Given task A
Quote the page text below in full, word for word.

Page text

□ □ □ □ □ □ □

We know what’s coming.

It’s happened so many times before. To George McGovern and Jimmy Carter. Bill Clinton and Al Gore. John Kerry and Barack Obama. Hillary Clinton and Joe Biden.

The crap machine is cranking up.

—–

She’s shrill. She laughs weirdly. She’s bossy. She wears sneakers.

She’s not that smart. She didn’t go to an Ivy League school. She went to an HBCU. She was an affirmative action admission to law school. Can you say “DEI” or “woke”?

She’s from California, a failed state. She’s from San Francisco, a radical city with lots of homeless people. She lives in Los Angeles with her entertainment industry lawyer husband. She’s beholden to Hollywood – the George Clooneys and Susan Sarandons.

She’s not really American. Where’s her birth certificate? Isn’t she really Indian? Isn’t she really Jamaican? Isn’t she really Canadian – she lived there for awhile? 

She’s not a real Christian. She’s Hindu, or Buddhist, or Jewish, or Zoroastrian, or atheist, or practices voodoo. The Bible catches fire when she’s near it.

□ □ □ □ □ □ □

Given task B
Print the lines of the listing below exactly as they appear, from the line holding "You are a GUI" through the final line of the listing, both included, and leave the pictures out.

(Collection entries)
□ □ □ □ □ □ □

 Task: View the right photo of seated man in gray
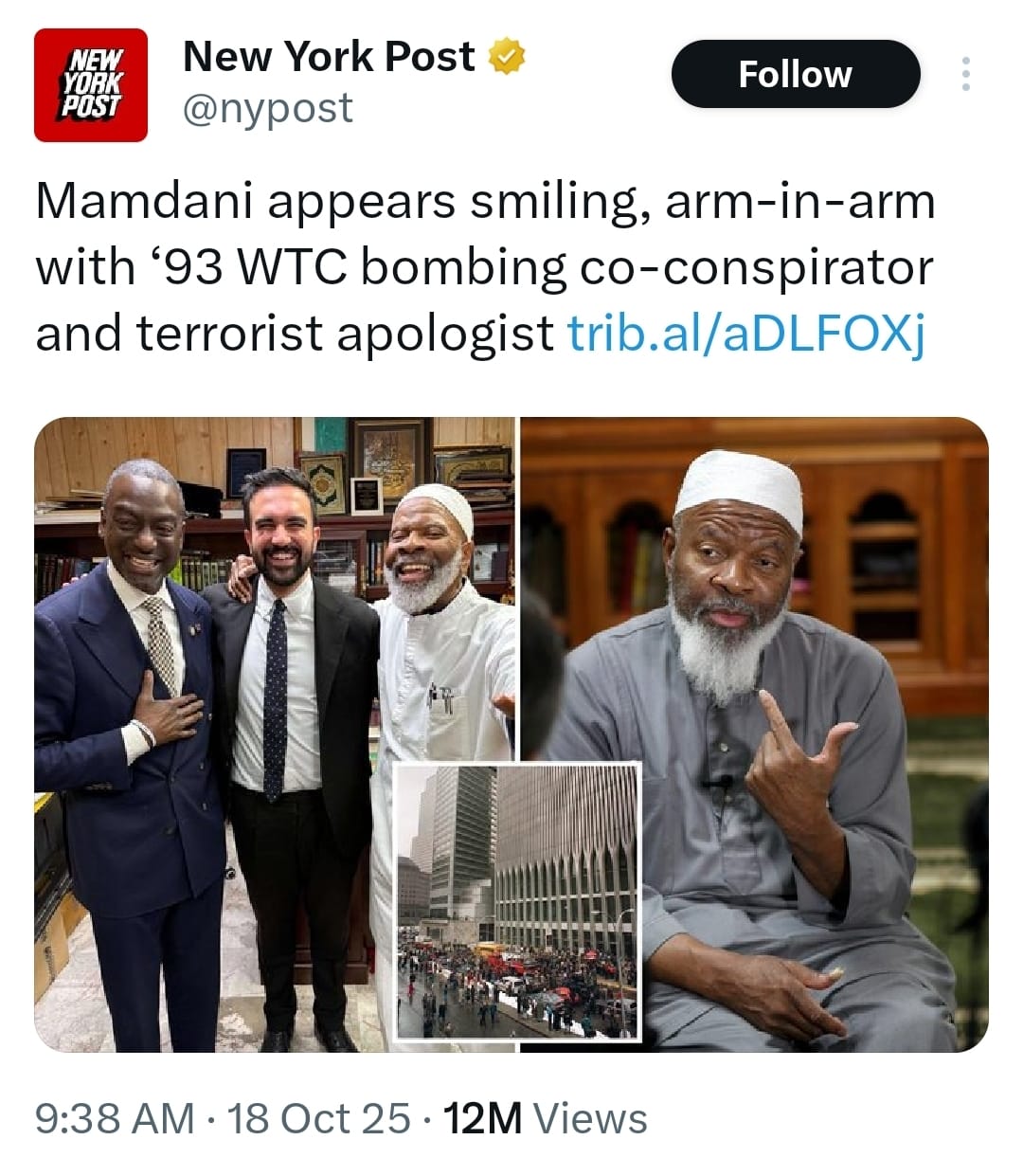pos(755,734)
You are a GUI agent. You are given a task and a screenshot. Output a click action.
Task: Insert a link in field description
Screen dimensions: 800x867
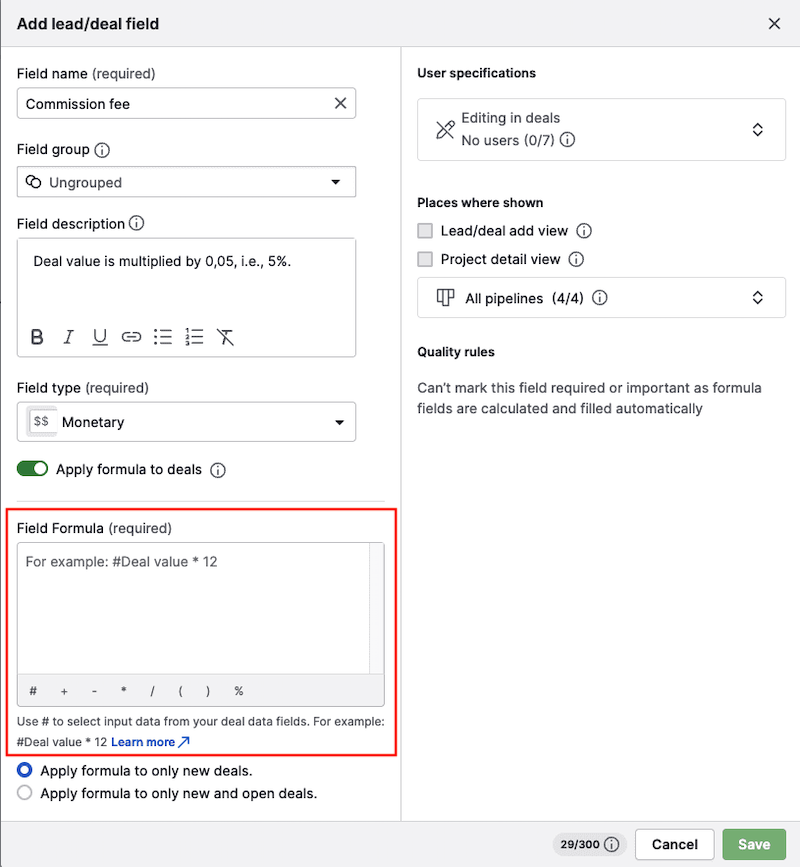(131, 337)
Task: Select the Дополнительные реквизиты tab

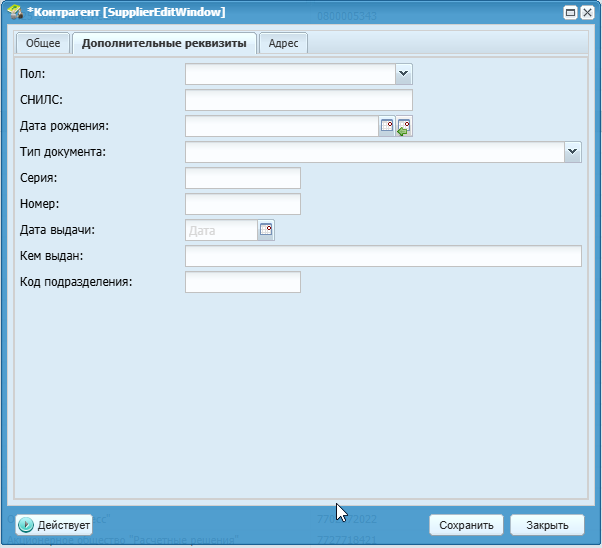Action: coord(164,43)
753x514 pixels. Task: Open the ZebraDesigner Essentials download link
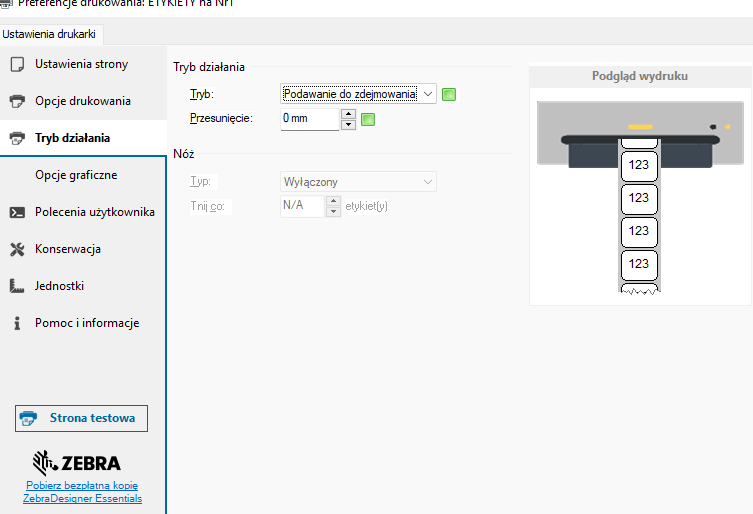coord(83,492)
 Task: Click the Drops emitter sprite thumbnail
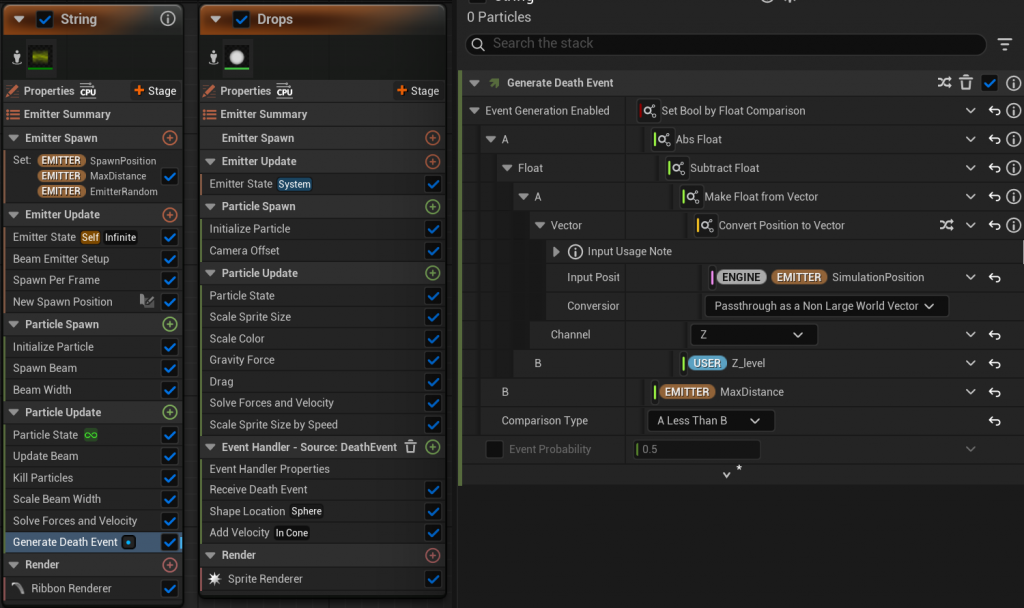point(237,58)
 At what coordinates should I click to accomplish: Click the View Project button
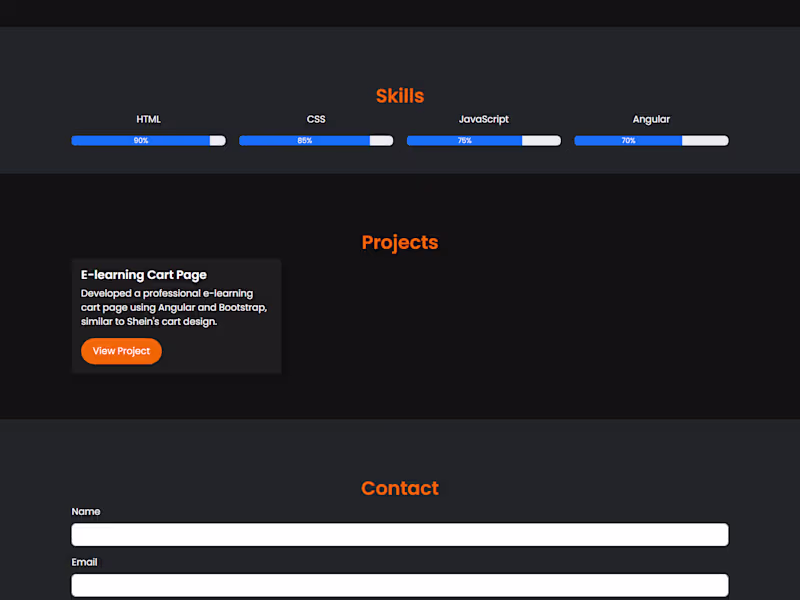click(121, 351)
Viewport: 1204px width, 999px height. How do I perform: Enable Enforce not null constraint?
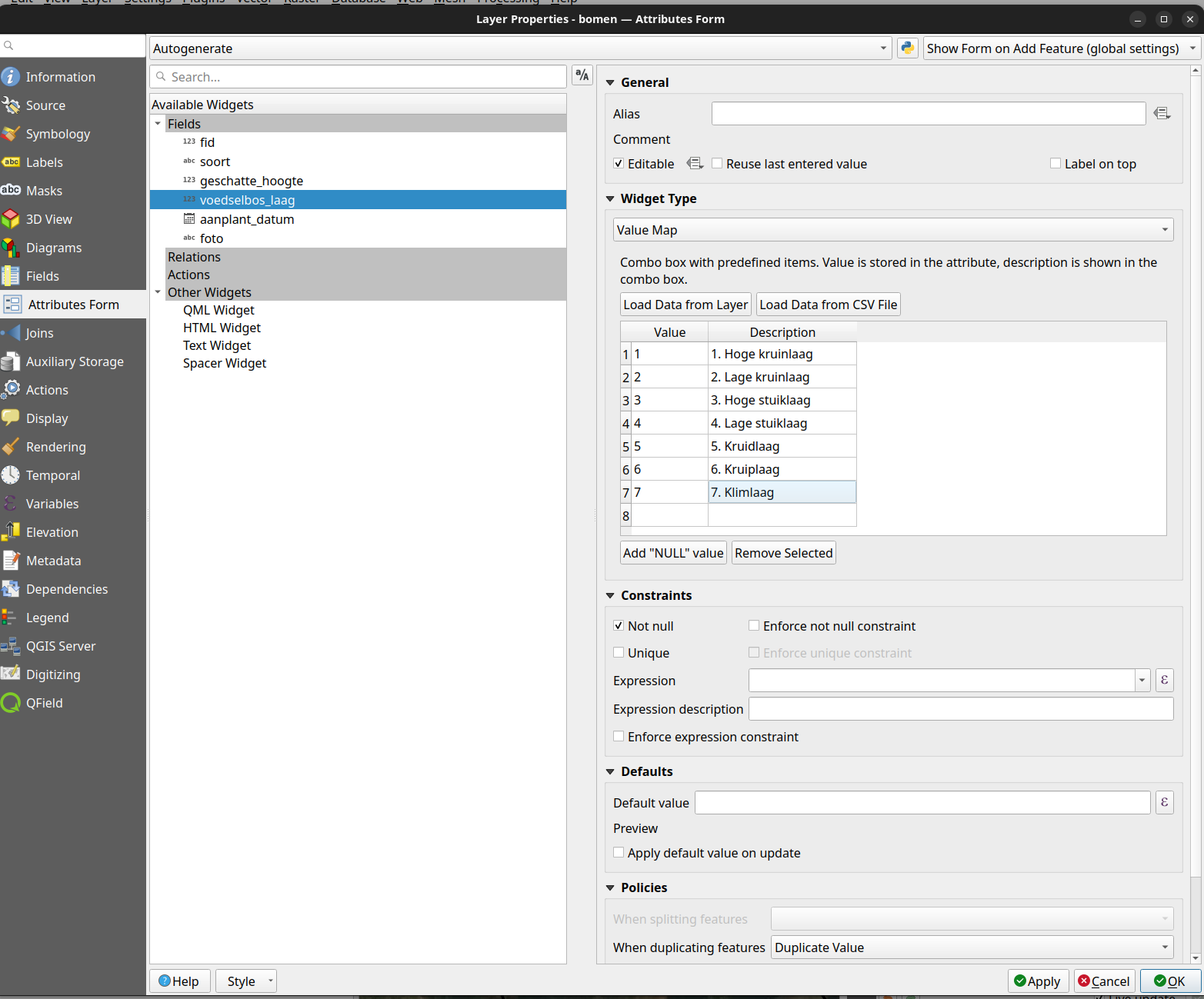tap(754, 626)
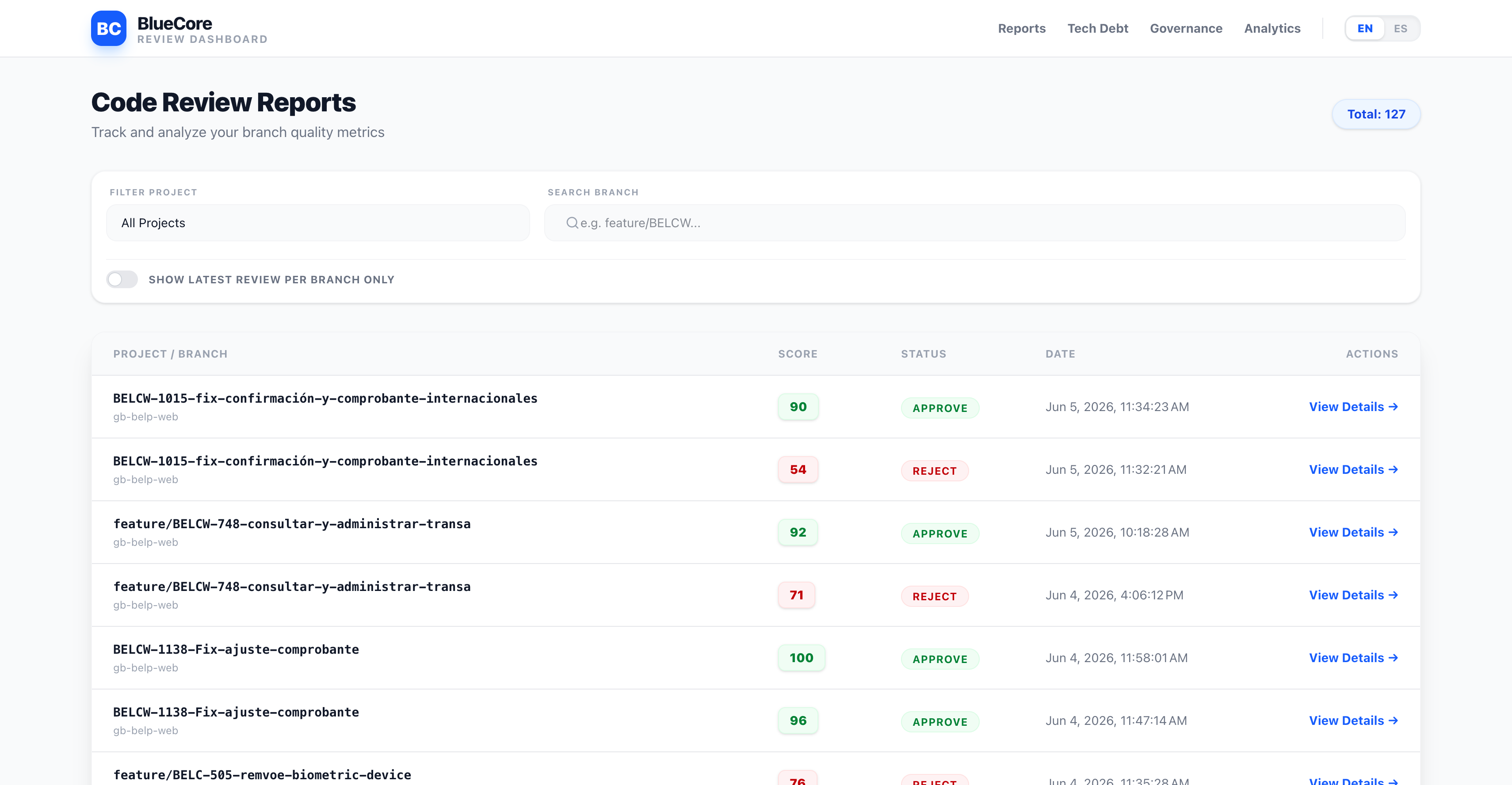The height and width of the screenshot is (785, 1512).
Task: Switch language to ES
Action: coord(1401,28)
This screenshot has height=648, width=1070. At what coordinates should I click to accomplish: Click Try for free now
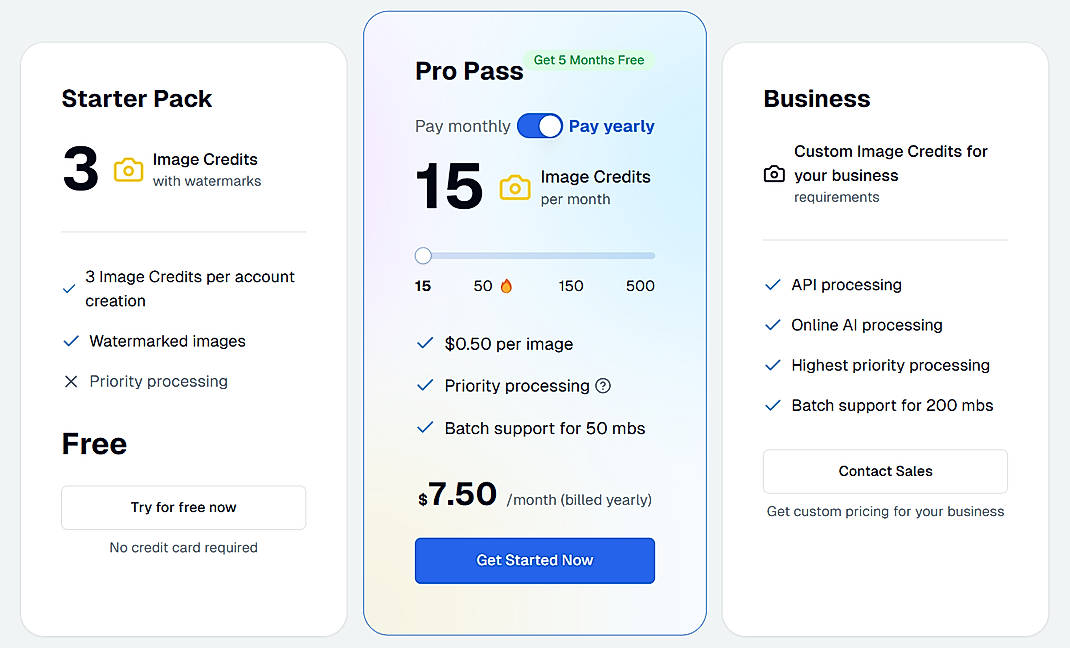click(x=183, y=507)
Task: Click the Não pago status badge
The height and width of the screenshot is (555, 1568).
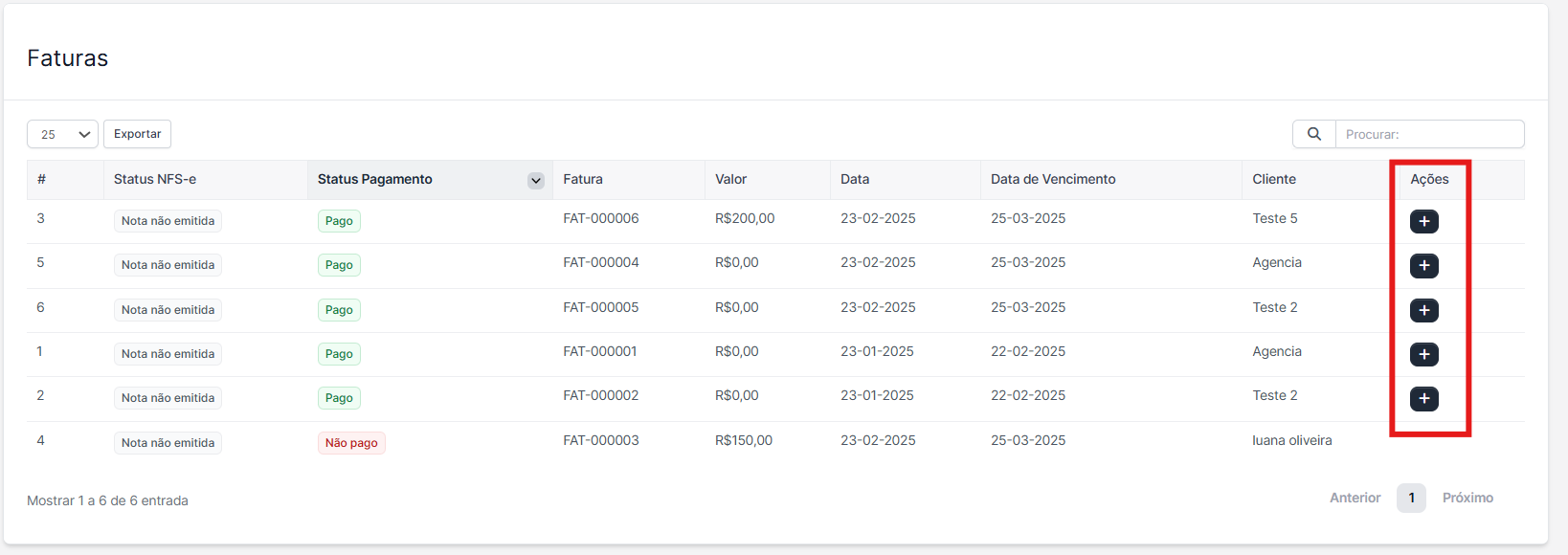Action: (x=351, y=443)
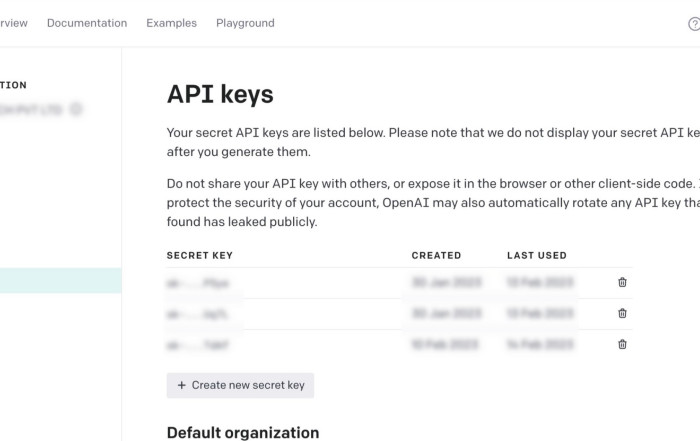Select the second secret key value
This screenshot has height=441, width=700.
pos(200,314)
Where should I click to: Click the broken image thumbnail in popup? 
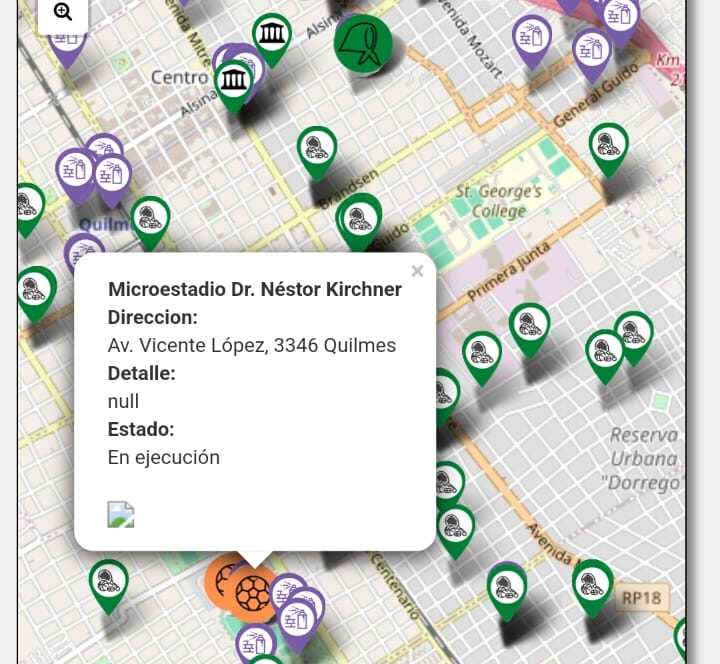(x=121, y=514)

□ □ □ □ □ □ □

Complete answer A
We know what’s coming.

It’s happened so many times before. To George McGovern and Jimmy Carter. Bill Clinton and Al Gore. John Kerry and Barack Obama. Hillary Clinton and Joe Biden.

The crap machine is cranking up.

—–

She’s shrill. She laughs weirdly. She’s bossy. She wears sneakers.

She’s not that smart. She didn’t go to an Ivy League school. She went to an HBCU. She was an affirmative action admission to law school. Can you say “DEI” or “woke”?

She’s from California, a failed state. She’s from San Francisco, a radical city with lots of homeless people. She lives in Los Angeles with her entertainment industry lawyer husband. She’s beholden to Hollywood – the George Clooneys and Susan Sarandons.

She’s not really American. Where’s her birth certificate? Isn’t she really Indian? Isn’t she really Jamaican? Isn’t she really Canadian – she lived there for awhile? 

She’s not a real Christian. She’s Hindu, or Buddhist, or Jewish, or Zoroastrian, or atheist, or practices voodoo. The Bible catches fire when she’s near it.

Complete answer B
You are a GUI agent. You are given a task and a screenshot. Output a click action.
Task: Insert a link in field description
Screen dimensions: 800x867
(131, 337)
Task: Select the Дополнительные реквизиты tab

Action: coord(164,43)
753x514 pixels. Task: Open the ZebraDesigner Essentials download link
coord(83,492)
 Task: Click the Drops emitter sprite thumbnail
point(237,58)
 At what coordinates should I click to accomplish: Click the View Project button
click(121, 351)
Viewport: 1204px width, 999px height. How do I perform: Enable Enforce not null constraint?
tap(754, 626)
The height and width of the screenshot is (785, 1512).
Task: Switch language to ES
Action: coord(1401,28)
This screenshot has height=648, width=1070. At what coordinates should I click to accomplish: Click Try for free now
click(x=183, y=507)
Task: Click the Não pago status badge
The height and width of the screenshot is (555, 1568).
Action: (x=351, y=443)
Select the second secret key value
This screenshot has height=441, width=700.
pos(200,314)
Where should I click to: Click the broken image thumbnail in popup? 
(x=121, y=514)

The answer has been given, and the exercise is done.